Natural selection is also indicated in our analysis of the influence of genomic factors on the timing of gene loss. Gene expression levels are generally higher for genes whose duplicate partner was lost after the split of C. glabrata and S. cerevisiae compared to those whose partner was lost earlier. It also appears that less dispensable genes are more likely to have survived in duplicate until this point. While it is intuitively straightforward to imagine a dosage constraint on the loss of a duplicate gene, it is less clear how loss rates are associated with the knockout fitness defect of the surviving gene copy. We find that a single-copy gene in S. cerevisiae is more likely to have a single-copy paralog in C. glabrata if it is essential than if it is dispensable (Figure 5). One possible explanation for this observation is that duplicate pairs are retained to buffer against deleterious mutations (Gu et al. 2003), although this would require selection for mutational robustness, which is theoretically problematic (Cooke et al. 1997; Nowak et al. 1997). One could also argue that if WGD creates functionally divergent paralogous networks (Conant and Wolfe 2006), where most members are duplicates derived from WGD, those network members that revert to single copy might consequently show strong essentiality due to their dual roles.
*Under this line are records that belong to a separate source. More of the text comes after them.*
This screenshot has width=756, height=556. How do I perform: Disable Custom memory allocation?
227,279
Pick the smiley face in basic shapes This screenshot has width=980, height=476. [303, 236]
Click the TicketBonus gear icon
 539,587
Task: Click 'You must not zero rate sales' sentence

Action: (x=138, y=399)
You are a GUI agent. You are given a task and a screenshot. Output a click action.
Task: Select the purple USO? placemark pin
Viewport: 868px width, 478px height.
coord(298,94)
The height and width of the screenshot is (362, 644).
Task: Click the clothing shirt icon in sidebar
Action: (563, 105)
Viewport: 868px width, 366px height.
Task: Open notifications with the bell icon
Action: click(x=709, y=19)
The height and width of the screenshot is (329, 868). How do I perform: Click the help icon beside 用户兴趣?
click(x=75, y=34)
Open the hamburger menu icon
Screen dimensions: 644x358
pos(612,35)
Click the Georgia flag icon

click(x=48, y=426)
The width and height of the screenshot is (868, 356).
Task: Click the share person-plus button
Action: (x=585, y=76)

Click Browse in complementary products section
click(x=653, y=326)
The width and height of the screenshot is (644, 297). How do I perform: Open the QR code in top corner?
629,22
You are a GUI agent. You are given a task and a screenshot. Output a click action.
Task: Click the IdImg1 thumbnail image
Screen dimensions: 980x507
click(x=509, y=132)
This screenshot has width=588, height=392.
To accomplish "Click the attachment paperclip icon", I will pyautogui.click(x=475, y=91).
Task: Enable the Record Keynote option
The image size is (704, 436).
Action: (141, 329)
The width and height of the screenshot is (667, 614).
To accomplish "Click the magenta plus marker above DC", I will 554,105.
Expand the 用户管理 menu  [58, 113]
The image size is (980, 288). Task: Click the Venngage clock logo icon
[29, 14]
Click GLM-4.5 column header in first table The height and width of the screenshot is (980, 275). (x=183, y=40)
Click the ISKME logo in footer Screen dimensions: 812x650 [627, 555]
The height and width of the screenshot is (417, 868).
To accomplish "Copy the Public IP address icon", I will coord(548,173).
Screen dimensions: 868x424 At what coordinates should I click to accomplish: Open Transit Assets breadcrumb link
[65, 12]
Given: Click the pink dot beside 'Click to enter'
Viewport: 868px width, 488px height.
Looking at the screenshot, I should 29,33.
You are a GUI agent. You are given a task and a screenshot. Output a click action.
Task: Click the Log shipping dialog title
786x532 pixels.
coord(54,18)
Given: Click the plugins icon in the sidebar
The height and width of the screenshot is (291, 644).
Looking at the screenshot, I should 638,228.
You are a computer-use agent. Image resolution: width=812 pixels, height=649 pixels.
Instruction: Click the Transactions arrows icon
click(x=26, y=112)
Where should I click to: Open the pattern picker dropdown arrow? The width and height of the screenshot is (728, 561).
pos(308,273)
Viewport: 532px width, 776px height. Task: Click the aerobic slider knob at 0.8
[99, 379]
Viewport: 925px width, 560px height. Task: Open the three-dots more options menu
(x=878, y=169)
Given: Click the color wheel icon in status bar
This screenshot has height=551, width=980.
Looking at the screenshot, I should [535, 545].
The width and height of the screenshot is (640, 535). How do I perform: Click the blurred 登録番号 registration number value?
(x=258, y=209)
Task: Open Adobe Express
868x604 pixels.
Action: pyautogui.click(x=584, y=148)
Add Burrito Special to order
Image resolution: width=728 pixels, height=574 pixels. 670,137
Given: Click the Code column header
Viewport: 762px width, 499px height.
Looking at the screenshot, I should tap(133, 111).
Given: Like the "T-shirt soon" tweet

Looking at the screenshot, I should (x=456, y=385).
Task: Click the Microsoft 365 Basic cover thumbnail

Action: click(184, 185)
We suggest that our results support Ohno's original contention that WGD is an important route to functional innovation because it is able to overcome constraints on gene dosage (Ohno 1970), an insight supported by a recent analysis of 17 fungal genomes (Wapinski et al. 2007). Yeast exhibits constraints of this nature (Papp et al. 2003), suggesting that not just the absolute expression level (Figure 5) but also the relative expression levels between gene copies may be of importance in determining when a duplicate gene may be lost. In this vein, we note that in Arabidopsis thaliana functional categories of gene duplicates that survive from WGD tend not to have duplicates survive from other duplications (Maere et al. 2005), just as would be expected if the duplicates preserved from WGD were constrained in relative dosage and hence could not be duplicated independently.
Whatever the role of natural selection late in the resolution of the WGD, it appears that the early gene losses (those occurring around the time of the split of K. polysporus from the remaining species) resulted primarily from genetic drift. This is an interesting conclusion, suggesting as it does that there are both dosage-sensitive and dosage-insensitive loci in the yeast genome that respond differently to WGD. Such a distinction has previously been suggested by the fact that functional categories of genes seem to have had similar responses to WGD in several independent genome duplications (Paterson et al. 2006).
Our approach to modeling genome evolution after WGD is general enough to be applied to other species complexes that share a WGD when such genomic sequences become available. The method has several useful features, including the ability to quantify our confidence in the assignment of orthology to each region of the genome. It also provides a framework for hypothesis testing (for instance, regarding the phylogeny of the species involved) and could allow the comparison of patterns of evolution after WGD among different taxonomic groups.
Acknowledgments
We thank K. Byrne, J. Gordon, and D. Scannell for providing data for these analyses. We also thank B. Cusack, A. C. Frank, N. Khaldi, D. Lundin, J. Mower, M. Sémon, M. Webster, and M. Woolfit for helpful discussions during the preparation of this manuscript. Finally, we thank an anonymous reviewer of a previous manuscript for suggestions regarding the models implemented here. This work was supported by Science Foundation Ireland.
References
- Altschul, S. F., W. Gish, W. Miller, E. W. Myers and D. J. Lipman, 1990. Basic local alignment search tool. J. Mol. Biol. 215 403–410. [DOI] [PubMed] [Google Scholar]
- Altschul, S. F., T. L. Madden, A. A. Schaffer, J. H. Zhang, Z. Zhang et al., 1997. Gapped Blast and Psi-Blast: a new generation of protein database search programs. Nucleic Acids Res. 25 3389–3402. [DOI] [PMC free article] [PubMed] [Google Scholar]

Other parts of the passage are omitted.